» EXERCISE REQUIREMENTS
Transcribe the passage of the article on anterior hip replacement starting with "Now there is" and going on through "anterior hip replacement.".

──────── TEXT SEGMENT

New hip replacement procedure means less downtimePosted: Updated:
PHOENIX - Like a lot of body parts, hips wear out but getting a hip replacement is a little scary, because it takes so long to recover.
Now there is an alternative, a less invasive procedure getting some patients back on their feet in no time.
“In the work that I do, I really felt it was important for me to get back quickly,” Jack White said.
White was not going to let getting his left hip replaced put him on the disabled list. The 71-year-old is a personal trainer at the YMCA in Scottsdale. “Five days after surgery, I walked a mile and a half without a cane,” White said.
He experienced a speedy recovery due to a minimally-invasive procedure he had done two years ago called the anterior hip replacement.
“It allows patients to leave the hospital faster, where traditionally patients were staying in the hospital three to four days and now we have a large percent of our patients leaving even the next day,” Dr. Michael Domer said.
Domer is with Arizona Orthopaedic Associates. The procedure is done using a state-of-the-art operating table called the OSI-Pro-FX hip and knee arthroplasty. "With the table we can basically put the hip and leg in any position we want to,” Domer explains.
This positioning of the leg gives surgeons the ability to replace the hip through a single incision without detachment of muscle from the pelvis or femur.
“The traditional way of doing this hip surgery is either from the side, which is a lateral approach or from the back, which is a posterior approach,” Domer said. “Both of those procedures involve cutting muscles and doing some extensive detachments, which leads to prolonged hospital stays and prolonged patient recovery.”
With the anterior hip replacement most patients will not only see a faster recovery time, anywhere from two to eight weeks, but less pain and low risk of dislocation.
“It allows us to do it safer with small incisions and I personal like using the table because it allows me to get X-rays during the procedure, which allows me to ensure my components are positioned properly,” Domer said.
“After four weeks I was doing so well,” White said. “I was virtually pain-free and he [doctor] let me teach my aerobics class and I played 18 holes of golf.”
White is definitely still going strong today. He not only continues to keep his clients in shape, but he is still very active, which includes running six miles a week.
“In looking at the whole recovery thing, I was going at my pace,” White said. “I didn't have any target date.”

────────────────
──────── DATA SHOWN

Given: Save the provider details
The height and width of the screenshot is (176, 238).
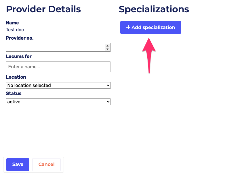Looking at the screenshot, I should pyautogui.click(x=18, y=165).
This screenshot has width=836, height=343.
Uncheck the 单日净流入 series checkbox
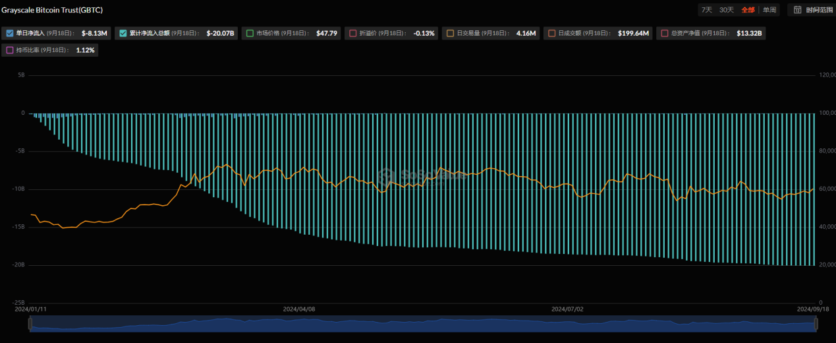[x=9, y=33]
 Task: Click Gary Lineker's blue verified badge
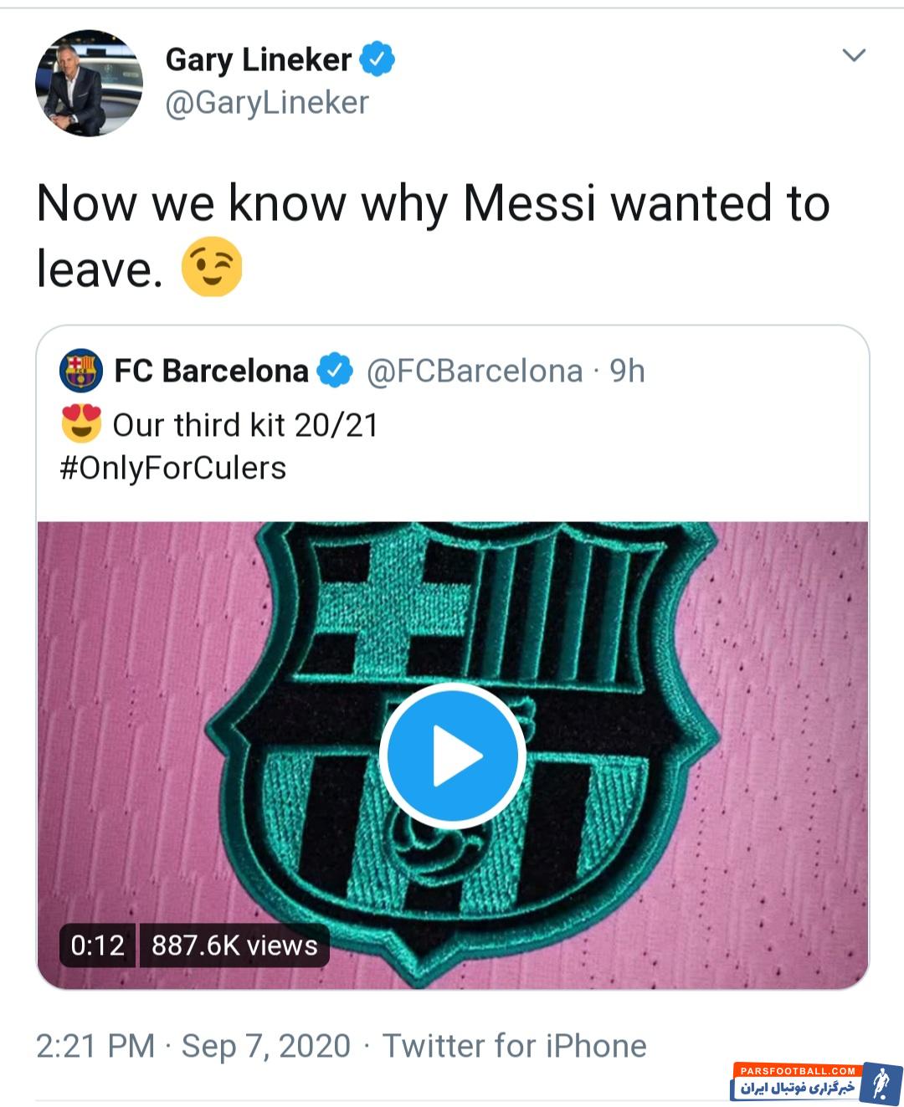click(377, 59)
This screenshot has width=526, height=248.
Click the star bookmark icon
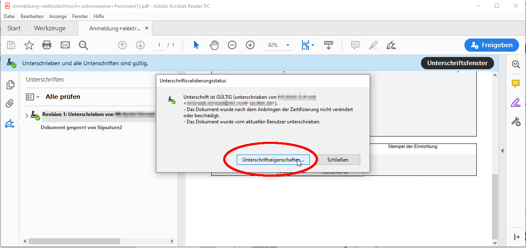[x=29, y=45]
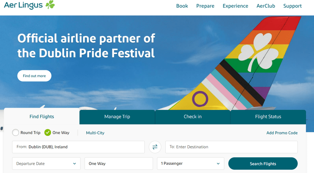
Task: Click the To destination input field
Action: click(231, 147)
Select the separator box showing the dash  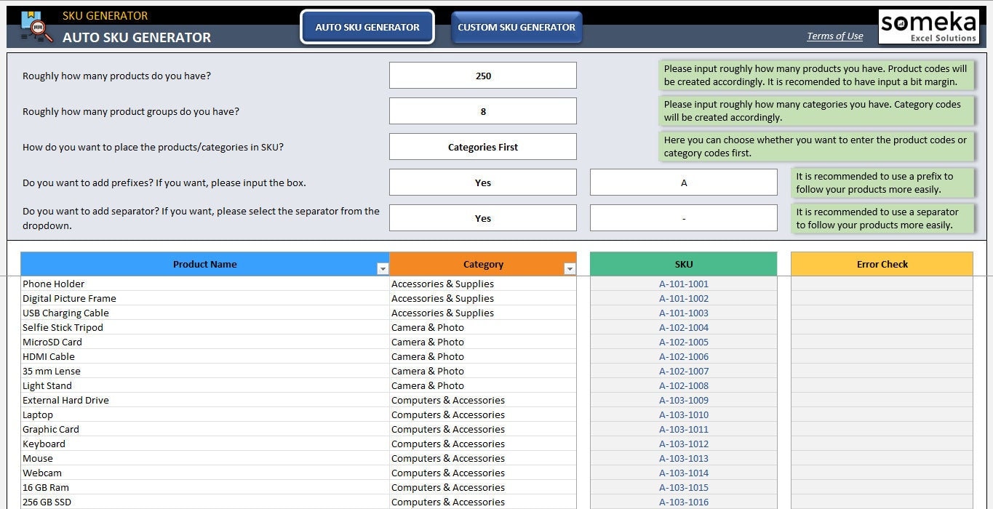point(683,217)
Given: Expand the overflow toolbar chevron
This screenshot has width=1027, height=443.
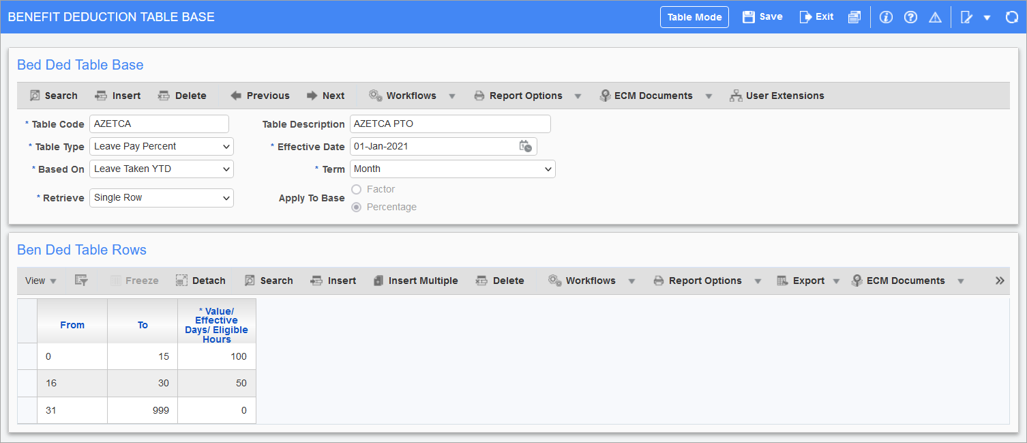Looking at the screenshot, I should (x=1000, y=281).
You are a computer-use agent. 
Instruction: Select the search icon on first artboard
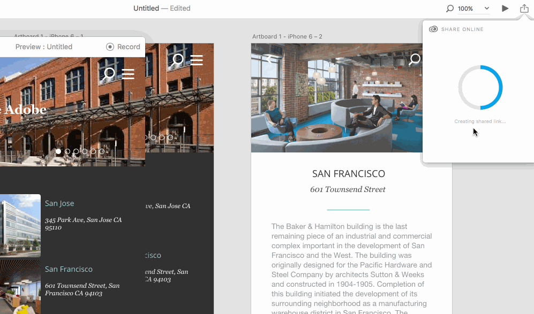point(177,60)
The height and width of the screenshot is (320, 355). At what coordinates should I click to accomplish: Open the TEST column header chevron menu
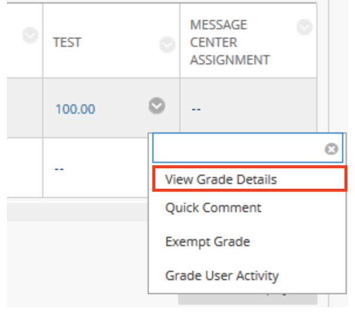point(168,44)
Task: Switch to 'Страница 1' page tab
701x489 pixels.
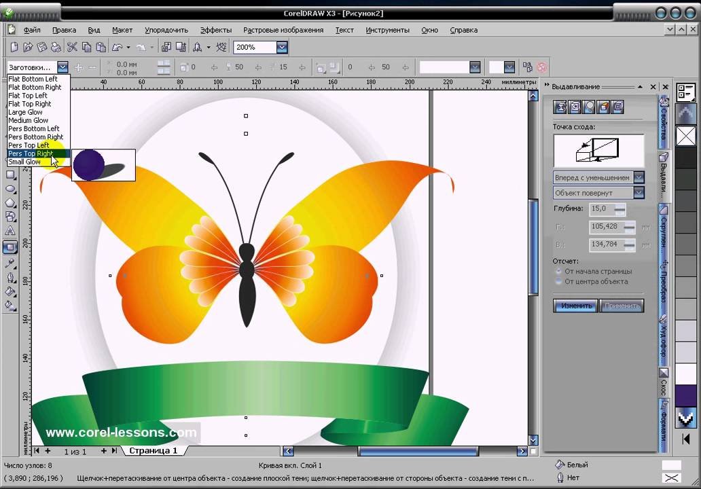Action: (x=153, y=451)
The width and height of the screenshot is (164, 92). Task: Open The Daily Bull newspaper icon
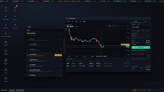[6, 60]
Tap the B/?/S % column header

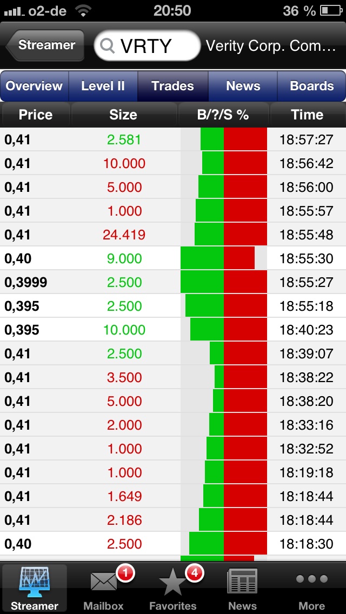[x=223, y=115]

────────────────

» TASK RESPONSE
Now there is an alternative, a less invasive procedure getting some patients back on their feet in no time.
“In the work that I do, I really felt it was important for me to get back quickly,” Jack White said.
White was not going to let getting his left hip replaced put him on the disabled list. The 71-year-old is a personal trainer at the YMCA in Scottsdale. “Five days after surgery, I walked a mile and a half without a cane,” White said.
He experienced a speedy recovery due to a minimally-invasive procedure he had done two years ago called the anterior hip replacement.